Under-five mortality is the most important indicator to measure the health status of children, and it is a key marker for the development of countries . The under-five mortality rate is the probability of children dying before their fifth birthday . Globally, nearly 44% of all under-five deaths occurred before their first month of birth , and an estimated 4.1 million child deaths occurred in 2017 . According to the Centers for Disease Control and Prevention, child mortality in the United States in 2020 was predicted to be 5.4 deaths per 1000 live births .
The risk of under-five mortality is highest in low-income countries. The under-five mortality rate in low-income countries was predicted to be 69 deaths per 1000 live births in 2017, which is almost 14 times the rate in high-income countries [6,7]. In Bangladesh, 522 under-five children died per 1000 live births . In 2001, under-five mortality in Nepal was projected to be 91 deaths per 1000 live births . Though under-five mortality shows a reduction from 166 to 67 per 1000 live births over a period of 16 years , Ethiopia appears to have the fifth-highest number of new-born deaths in the world . Under-five mortality is projected to cause 472,000 children to die annually in Ethiopia before their fifth birthday, which places Ethiopia sixth in the world according to the number of under-five deaths [7,12]. According to WHO 2017, more than half of under-five deaths are due to infectious diseases that are easily preventable and treatable through simple and affordable interventions . Under-five mortality is also caused by undernutrition, which further leads to stunting and wasting .

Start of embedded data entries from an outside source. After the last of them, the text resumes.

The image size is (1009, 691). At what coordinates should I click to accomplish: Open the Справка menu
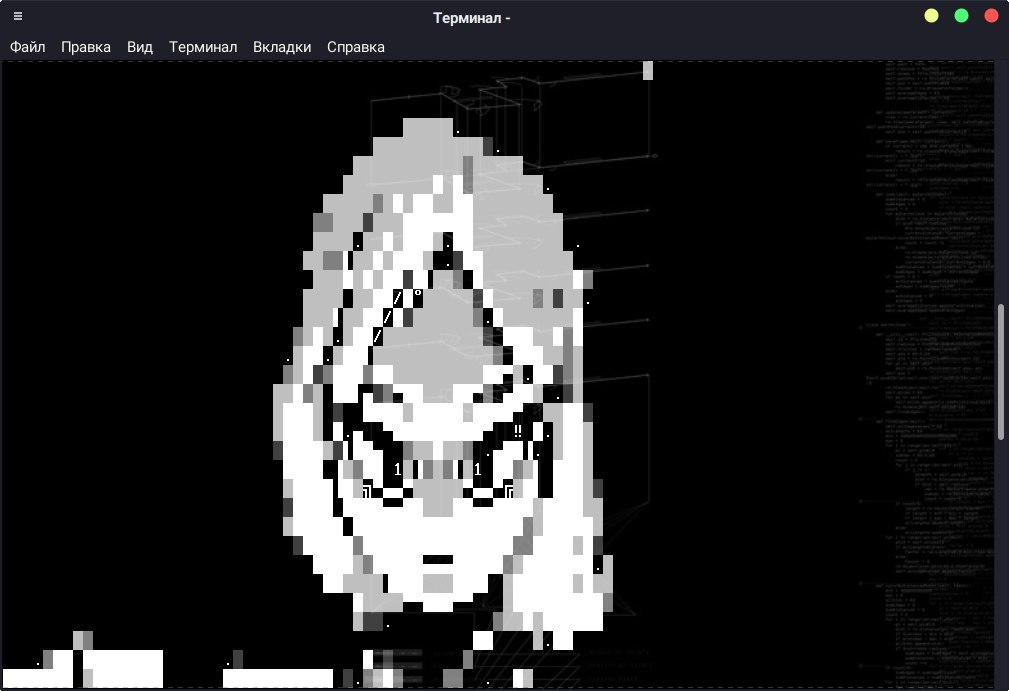pyautogui.click(x=356, y=47)
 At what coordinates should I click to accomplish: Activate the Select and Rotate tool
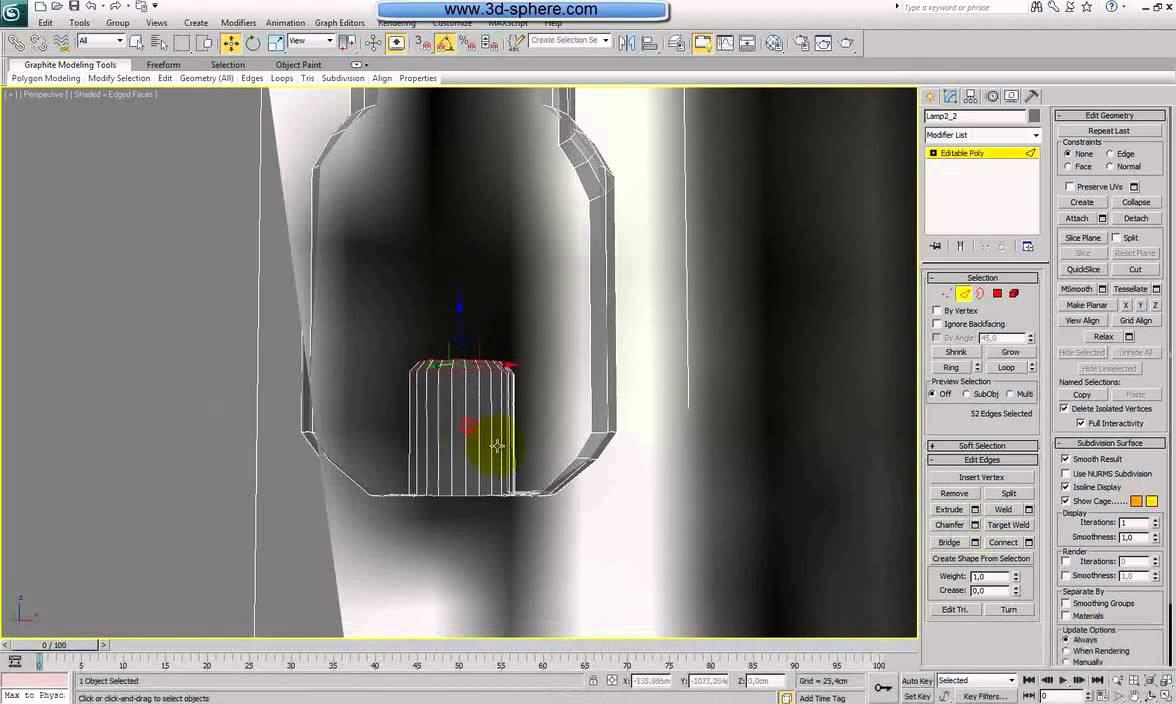(253, 43)
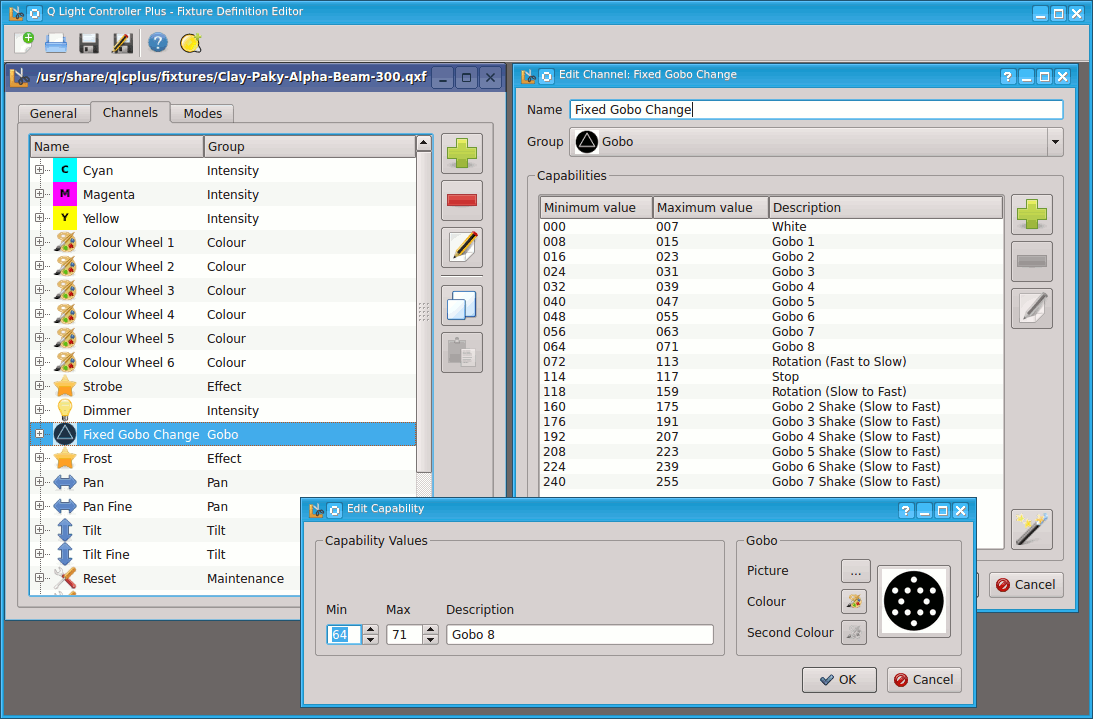The image size is (1093, 719).
Task: Pick a Colour for the gobo capability
Action: [x=853, y=601]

Conclusions and recommendations
This study aimed to identify the best-supervised machine learning algorithms to classify and select important attributes to predict the death of children before their fifth birthday. In line with the objectives, six supervised machine learning algorithms were considered that accurately predict the death of children before celebrating their fifth birthday. Different confusion matrix element was used to compare the candidate-supervised machine learning algorithms. Based on the result, the random forest algorithm was the best performance model to predict the death of children before celebrating their fifth birthday. Attributes such as late initiation of breastfeeding, mothers with no formal education, the short birth interval, poor wealth status of the mother, and being unexposed to media were the top important attributes to predict child deaths.

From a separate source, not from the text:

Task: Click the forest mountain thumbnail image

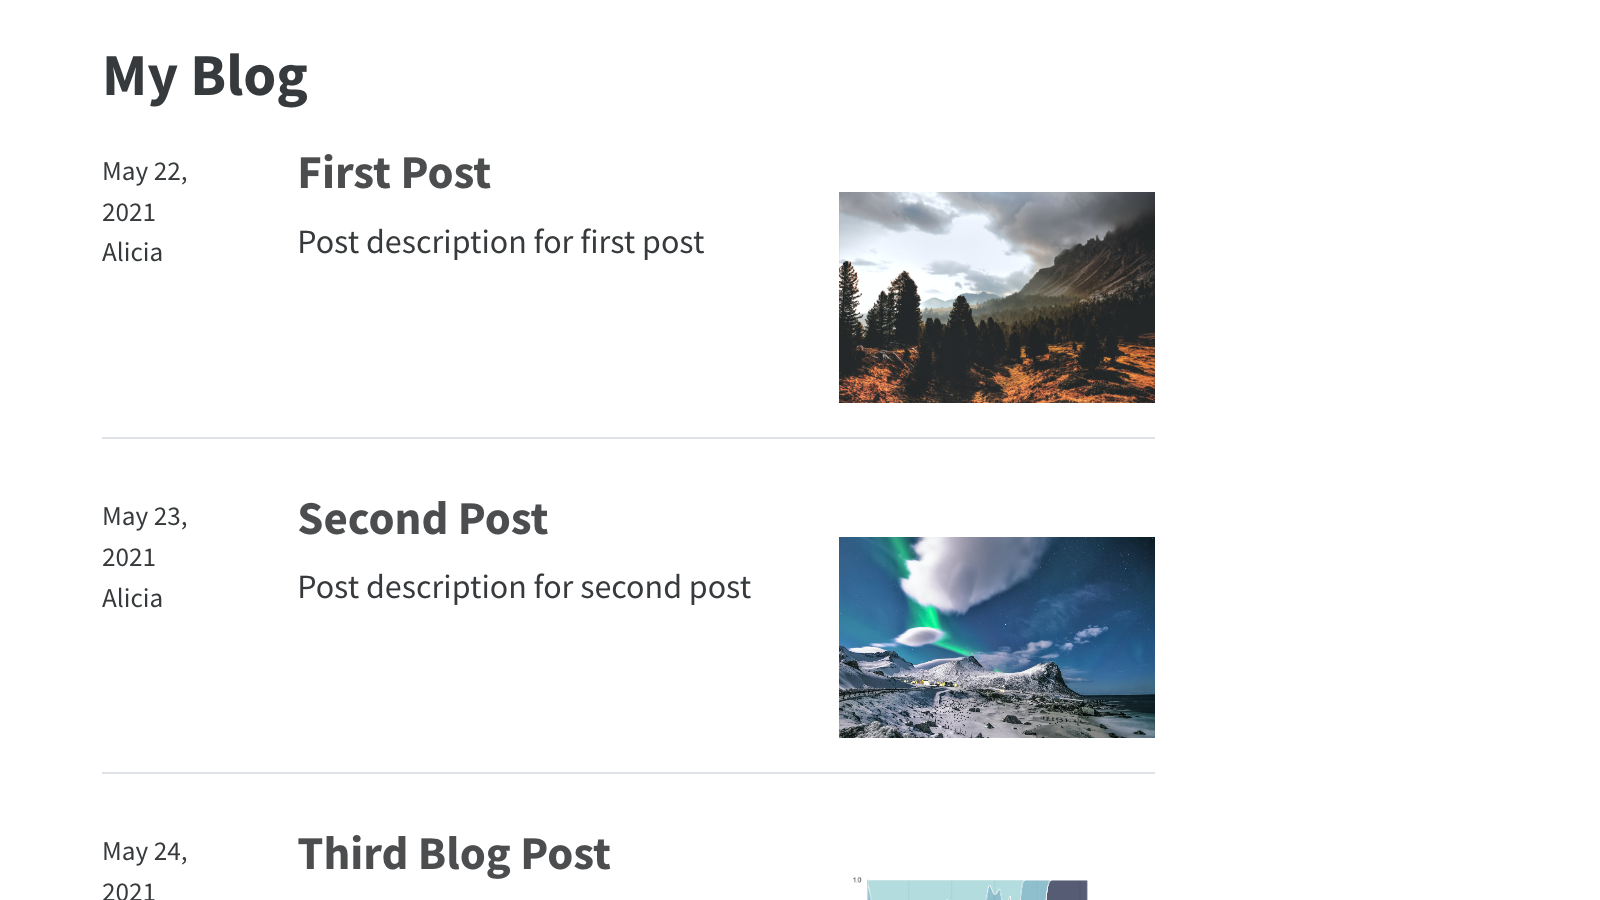Action: [x=997, y=297]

Generating associated rules for child death was another objective of the study. Accordingly, six rules were generated that were associated with the deaths of children before celebrating their fifth birthday. The findings of this study would have practical implications by supporting policymakers and stakeholders in developing childcare intervention mechanisms and preparing themselves to care for children as early as possible. Stakeholders are recommended to encourage mothers to initiate breastfeeding at the appropriate time. Improving mothers’ wealth status, closing the gap in media access, and creating awareness among mothers would be critical interventions to enhance the survival of children in Ethiopia. The generated rules would also have theoretical implications by extracting and representing knowledge. Moreover, researchers would use this study as a baseline and framework for further research studies, including important attributes that would predict child mortality in low-income countries.